#### Problem description
In the listing below, print exactly the lines between the line holding "[Search] (207, 18)" and the line holding "[Instagram] (181, 5)", inclusive, and no more.

#### Task material
---
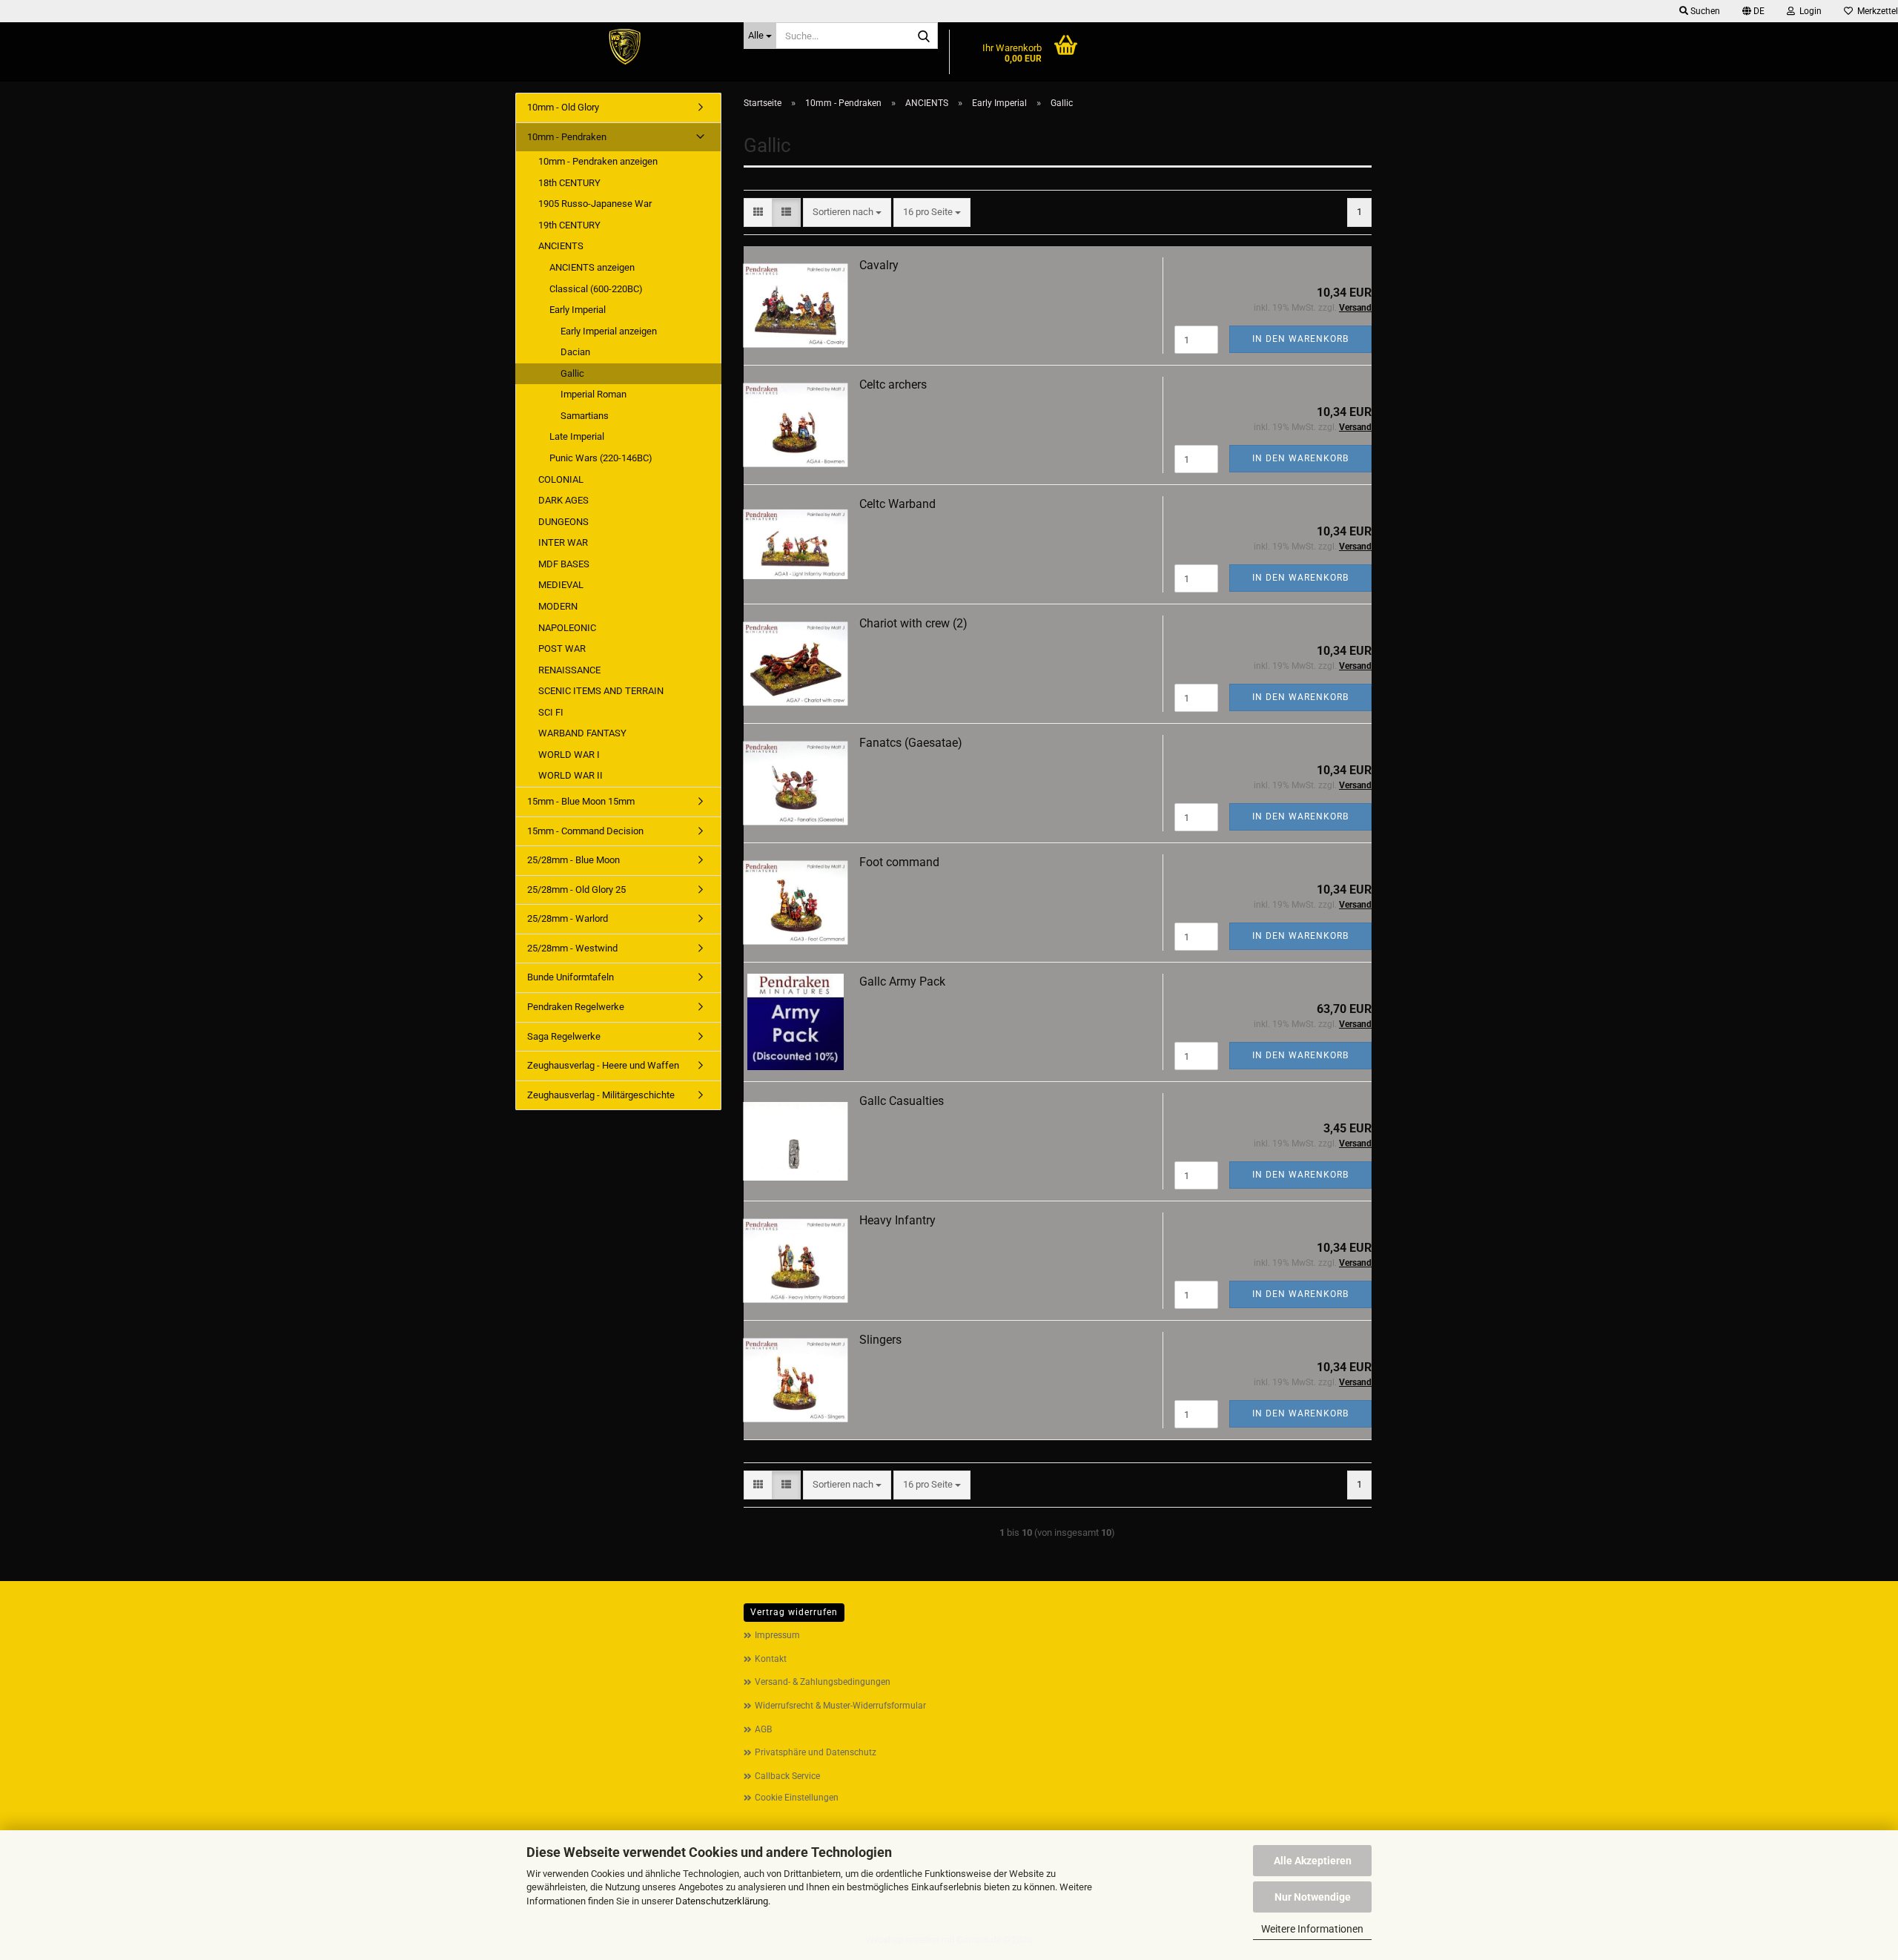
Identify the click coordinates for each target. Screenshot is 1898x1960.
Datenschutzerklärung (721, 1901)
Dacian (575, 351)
---
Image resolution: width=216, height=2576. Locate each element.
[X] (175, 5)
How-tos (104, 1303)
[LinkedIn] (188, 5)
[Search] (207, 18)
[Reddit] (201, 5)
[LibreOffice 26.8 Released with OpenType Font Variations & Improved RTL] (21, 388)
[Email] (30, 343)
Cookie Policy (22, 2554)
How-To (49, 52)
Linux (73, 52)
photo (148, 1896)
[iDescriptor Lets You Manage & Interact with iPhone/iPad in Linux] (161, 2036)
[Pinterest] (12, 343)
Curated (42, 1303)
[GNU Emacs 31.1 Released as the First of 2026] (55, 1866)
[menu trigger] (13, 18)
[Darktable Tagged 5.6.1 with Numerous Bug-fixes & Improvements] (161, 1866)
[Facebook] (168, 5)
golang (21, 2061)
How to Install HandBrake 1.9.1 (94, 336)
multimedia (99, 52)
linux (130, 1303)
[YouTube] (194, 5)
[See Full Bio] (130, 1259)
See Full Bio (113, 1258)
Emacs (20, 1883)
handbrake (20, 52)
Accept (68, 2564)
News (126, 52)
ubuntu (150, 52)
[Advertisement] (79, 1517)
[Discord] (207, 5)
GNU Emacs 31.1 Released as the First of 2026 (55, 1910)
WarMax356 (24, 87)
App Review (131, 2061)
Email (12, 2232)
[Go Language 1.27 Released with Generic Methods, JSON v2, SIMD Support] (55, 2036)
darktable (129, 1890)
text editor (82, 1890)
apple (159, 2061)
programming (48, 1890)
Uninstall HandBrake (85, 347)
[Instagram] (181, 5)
---
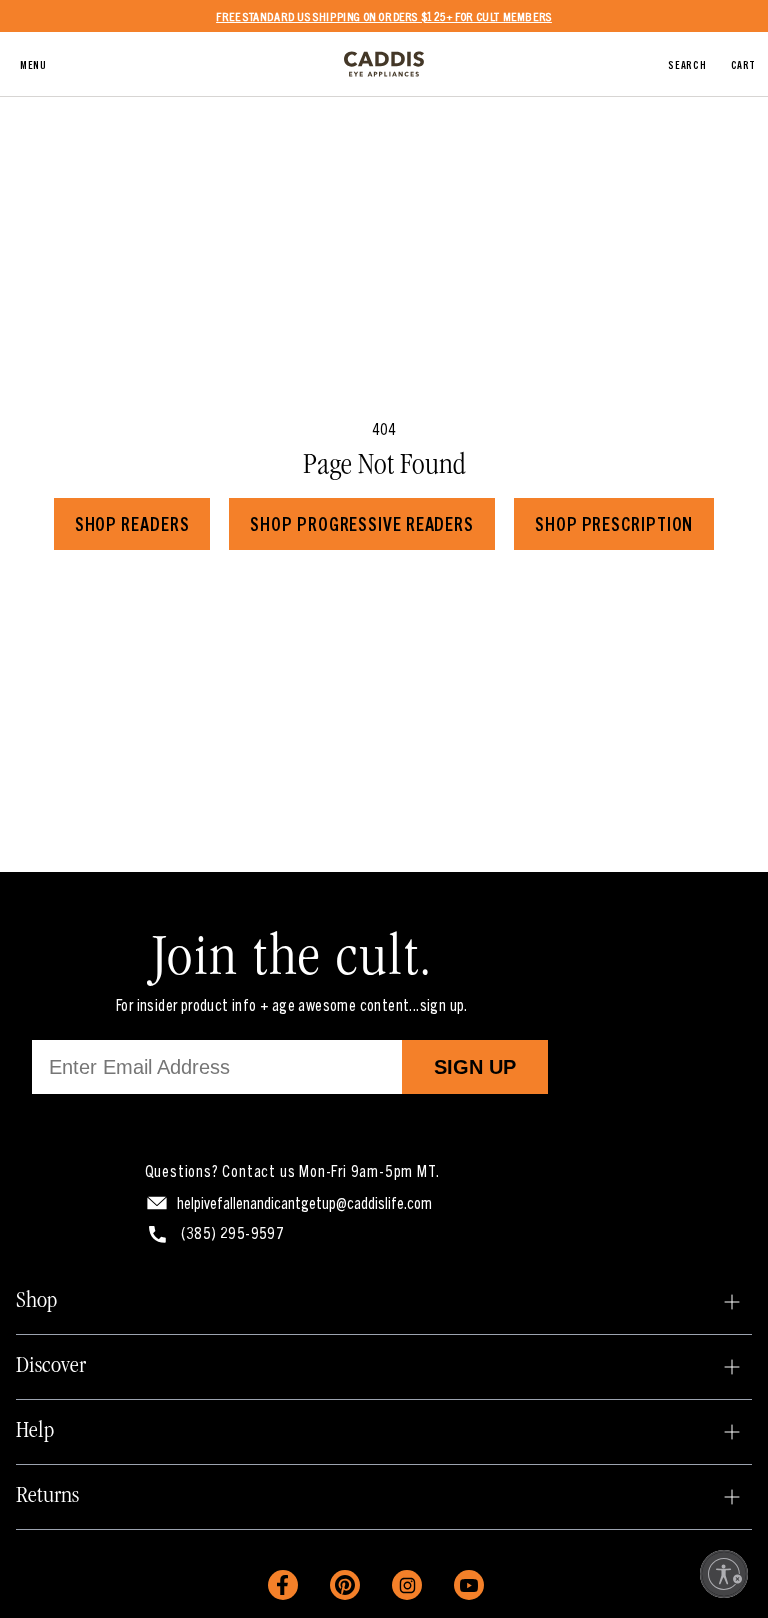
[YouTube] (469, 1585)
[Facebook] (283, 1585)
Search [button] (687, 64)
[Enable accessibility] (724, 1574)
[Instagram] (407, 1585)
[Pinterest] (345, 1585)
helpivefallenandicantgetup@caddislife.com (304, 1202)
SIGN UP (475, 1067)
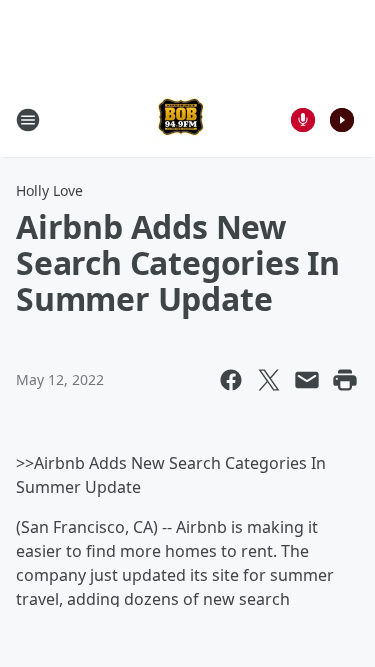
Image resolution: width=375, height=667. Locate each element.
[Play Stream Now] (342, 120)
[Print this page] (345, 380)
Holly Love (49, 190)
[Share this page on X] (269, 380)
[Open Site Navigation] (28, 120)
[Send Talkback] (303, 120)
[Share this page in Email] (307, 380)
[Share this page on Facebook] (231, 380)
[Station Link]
---
#### Task response
[Search] (207, 18)
[Reddit] (201, 5)
[LibreOffice 26.8 Released with OpenType Font Variations & Improved RTL] (21, 388)
[Email] (30, 343)
Cookie Policy (22, 2554)
How-To (49, 52)
Linux (73, 52)
photo (148, 1896)
[iDescriptor Lets You Manage & Interact with iPhone/iPad in Linux] (161, 2036)
[Pinterest] (12, 343)
Curated (42, 1303)
[GNU Emacs 31.1 Released as the First of 2026] (55, 1866)
[menu trigger] (13, 18)
[Darktable Tagged 5.6.1 with Numerous Bug-fixes & Improvements] (161, 1866)
[Facebook] (168, 5)
golang (21, 2061)
How to Install HandBrake 1.9.1 (94, 336)
multimedia (99, 52)
linux (130, 1303)
[YouTube] (194, 5)
[See Full Bio] (130, 1259)
See Full Bio (113, 1258)
Emacs (20, 1883)
handbrake (20, 52)
Accept (68, 2564)
News (126, 52)
ubuntu (150, 52)
[Advertisement] (79, 1517)
[Discord] (207, 5)
GNU Emacs 31.1 Released as the First of 2026 (55, 1910)
WarMax356 (24, 87)
App Review (131, 2061)
Email (12, 2232)
[Go Language 1.27 Released with Generic Methods, JSON v2, SIMD Support] (55, 2036)
darktable (129, 1890)
text editor (82, 1890)
apple (159, 2061)
programming (48, 1890)
Uninstall HandBrake (85, 347)
[Instagram] (181, 5)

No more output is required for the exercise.